• Exercise:
Word for word, transcribe the data below from the line with "Hannover 96 (46, 411)" to the line with "Open Menu (13, 237)", keeping both of those lines.

━━━━━ Supplied records ━━━━━

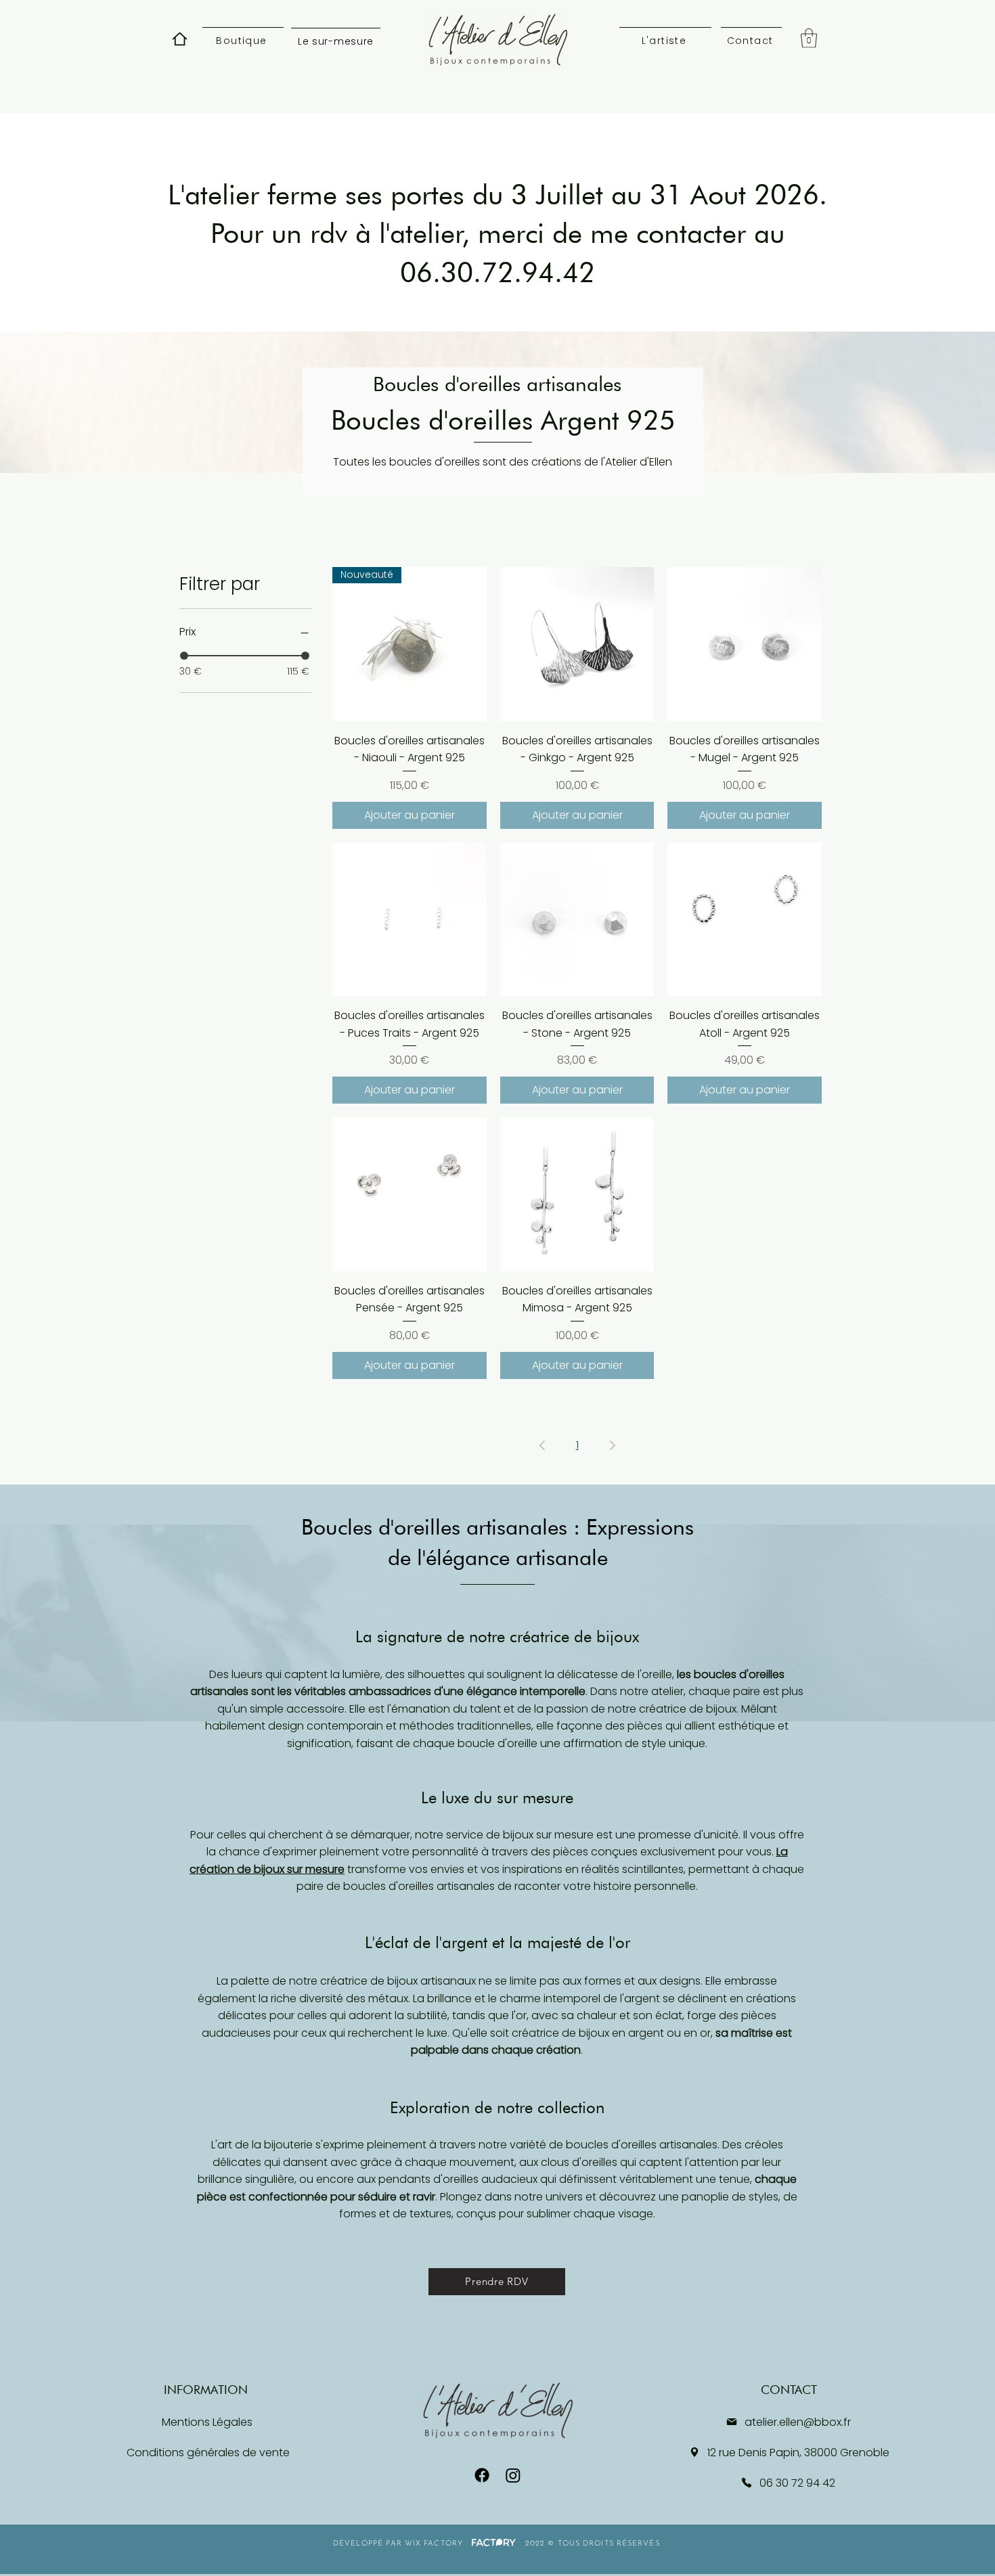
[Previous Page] (542, 1445)
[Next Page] (612, 1445)
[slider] (184, 656)
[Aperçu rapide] (577, 644)
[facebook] (481, 2475)
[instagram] (513, 2475)
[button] (809, 38)
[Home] (179, 38)
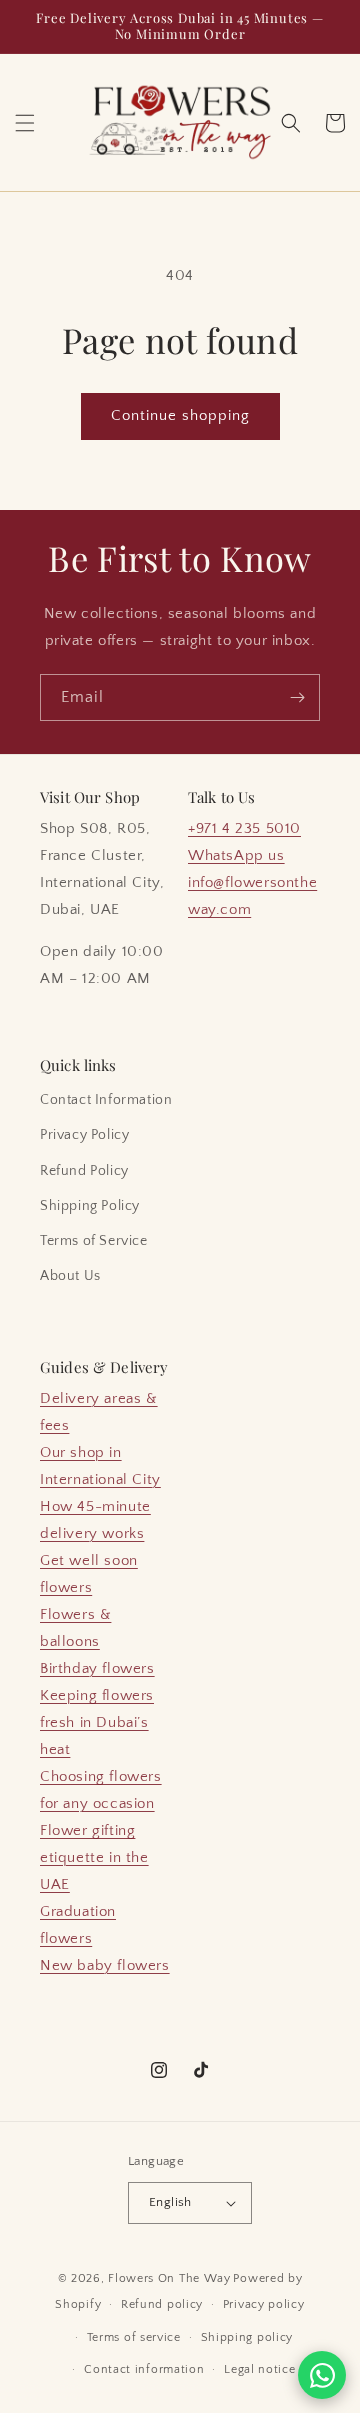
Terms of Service (94, 1241)
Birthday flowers (97, 1668)
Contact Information (106, 1100)
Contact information (144, 2369)
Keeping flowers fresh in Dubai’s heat (97, 1722)
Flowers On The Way (169, 2278)
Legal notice (259, 2369)
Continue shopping (180, 415)
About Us (70, 1276)
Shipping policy (247, 2337)
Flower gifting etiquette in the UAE (94, 1857)
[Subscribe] (297, 697)
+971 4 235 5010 (244, 828)
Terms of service (134, 2337)
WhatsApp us (236, 855)
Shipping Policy (90, 1206)
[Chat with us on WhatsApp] (322, 2375)
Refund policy (162, 2304)
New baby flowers (105, 1965)
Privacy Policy (84, 1135)
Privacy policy (264, 2304)
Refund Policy (84, 1171)
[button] (25, 123)
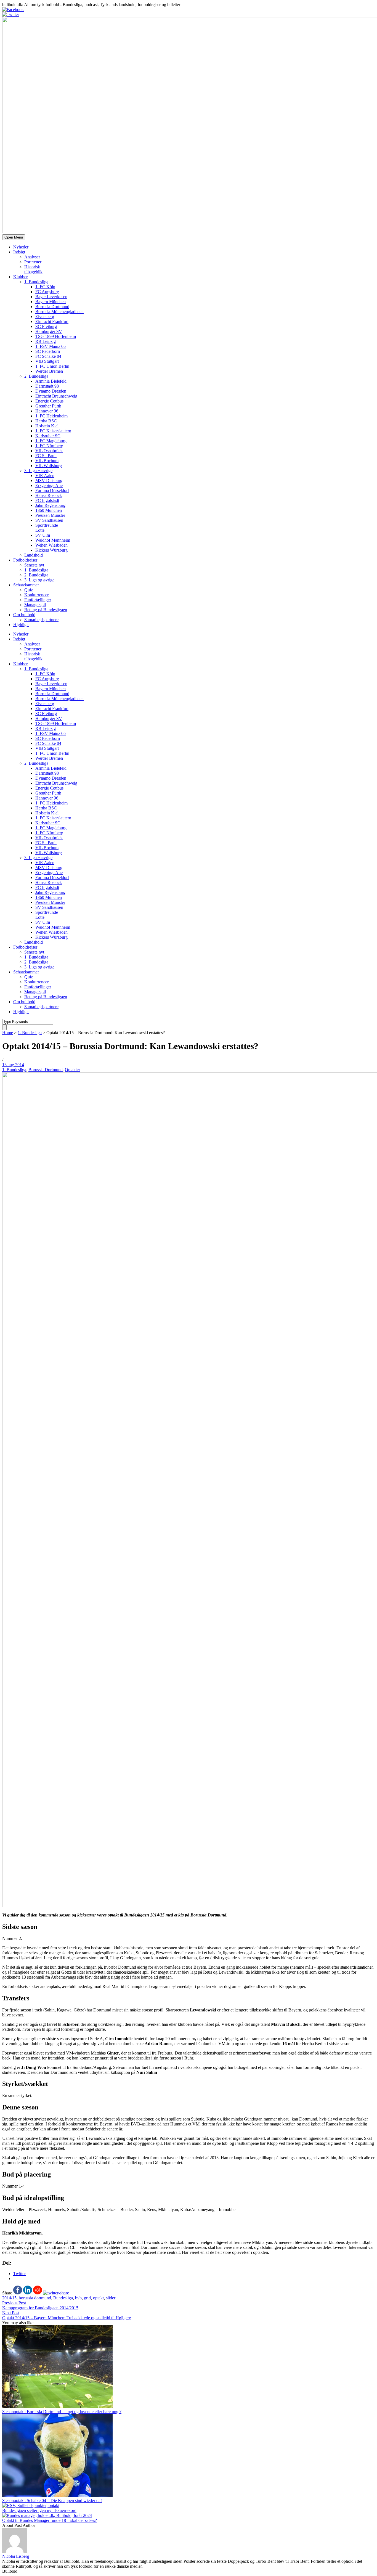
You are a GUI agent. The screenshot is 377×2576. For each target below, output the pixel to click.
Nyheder (20, 247)
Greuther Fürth (48, 406)
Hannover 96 (46, 411)
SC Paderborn (47, 351)
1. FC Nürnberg (49, 445)
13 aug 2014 (13, 1064)
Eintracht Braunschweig (56, 396)
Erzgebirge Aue (49, 485)
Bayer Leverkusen (51, 296)
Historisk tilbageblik (33, 269)
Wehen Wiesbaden (51, 545)
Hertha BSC (46, 421)
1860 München (48, 510)
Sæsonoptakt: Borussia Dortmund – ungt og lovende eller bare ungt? (61, 2411)
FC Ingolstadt (47, 500)
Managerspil (35, 604)
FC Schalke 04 (48, 356)
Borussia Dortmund (45, 1069)
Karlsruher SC (47, 435)
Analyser (32, 257)
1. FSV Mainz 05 (50, 346)
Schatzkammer (26, 585)
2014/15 (9, 2298)
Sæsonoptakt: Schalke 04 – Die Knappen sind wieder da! (52, 2500)
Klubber (20, 276)
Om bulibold (24, 614)
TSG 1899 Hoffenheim (55, 336)
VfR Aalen (44, 475)
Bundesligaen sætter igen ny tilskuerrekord (39, 2510)
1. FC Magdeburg (51, 440)
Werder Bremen (49, 371)
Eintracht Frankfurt (51, 321)
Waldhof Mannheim (52, 540)
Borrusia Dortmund (52, 306)
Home (7, 1032)
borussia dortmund (35, 2298)
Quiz (28, 589)
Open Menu (13, 237)
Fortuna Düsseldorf (52, 490)
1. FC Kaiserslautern (53, 430)
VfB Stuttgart (47, 361)
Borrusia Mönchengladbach (59, 311)
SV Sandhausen (49, 520)
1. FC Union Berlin (52, 366)
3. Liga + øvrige (38, 470)
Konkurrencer (36, 594)
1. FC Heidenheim (51, 416)
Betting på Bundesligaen (45, 609)
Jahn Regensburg (50, 505)
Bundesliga (63, 2298)
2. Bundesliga (36, 376)
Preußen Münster (50, 515)
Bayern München (50, 301)
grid (87, 2298)
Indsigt (19, 252)
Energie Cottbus (49, 401)
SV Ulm (42, 535)
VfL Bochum (47, 460)
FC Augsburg (47, 291)
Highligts (21, 624)
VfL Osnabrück (49, 450)
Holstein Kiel (47, 425)
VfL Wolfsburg (48, 465)
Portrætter (32, 262)
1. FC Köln (45, 286)
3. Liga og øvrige (39, 580)
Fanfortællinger (37, 599)
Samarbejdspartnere (41, 619)
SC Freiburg (46, 326)
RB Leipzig (45, 341)
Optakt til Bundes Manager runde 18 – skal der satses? (49, 2520)
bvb (78, 2298)
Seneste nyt (34, 565)
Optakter (72, 1069)
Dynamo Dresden (50, 391)
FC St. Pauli (46, 455)
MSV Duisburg (48, 480)
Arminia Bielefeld (51, 381)
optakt (98, 2298)
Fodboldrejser (25, 560)
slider (110, 2298)
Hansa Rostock (48, 495)
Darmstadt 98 (47, 386)
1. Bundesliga (36, 281)
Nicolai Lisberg (15, 2556)
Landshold (33, 555)
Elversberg (44, 316)
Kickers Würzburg (51, 550)
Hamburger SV (48, 331)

━━━━━

• Exercise solution:
Hannover 96 (46, 411)
SC Paderborn (47, 351)
1. FC Nürnberg (49, 445)
13 aug 2014 (13, 1064)
Eintracht Braunschweig (56, 396)
Erzgebirge Aue (49, 485)
Bayer Leverkusen (51, 296)
Historisk tilbageblik (33, 269)
Wehen Wiesbaden (51, 545)
Hertha BSC (46, 421)
1860 München (48, 510)
Sæsonoptakt: Borussia Dortmund – ungt og lovende eller bare ungt? (61, 2411)
FC Ingolstadt (47, 500)
Managerspil (35, 604)
FC Schalke 04 (48, 356)
Borussia Dortmund (45, 1069)
Karlsruher SC (47, 435)
Analyser (32, 257)
1. FSV Mainz 05 (50, 346)
Schatzkammer (26, 585)
2014/15 (9, 2298)
Sæsonoptakt: Schalke 04 – Die Knappen sind wieder da! (52, 2500)
Klubber (20, 276)
Om bulibold (24, 614)
TSG 1899 Hoffenheim (55, 336)
VfR Aalen (44, 475)
Bundesligaen sætter igen ny tilskuerrekord (39, 2510)
1. FC Magdeburg (51, 440)
Werder Bremen (49, 371)
Eintracht Frankfurt (51, 321)
Waldhof Mannheim (52, 540)
Borrusia Dortmund (52, 306)
Home (7, 1032)
borussia dortmund (35, 2298)
Quiz (28, 589)
Open Menu (13, 237)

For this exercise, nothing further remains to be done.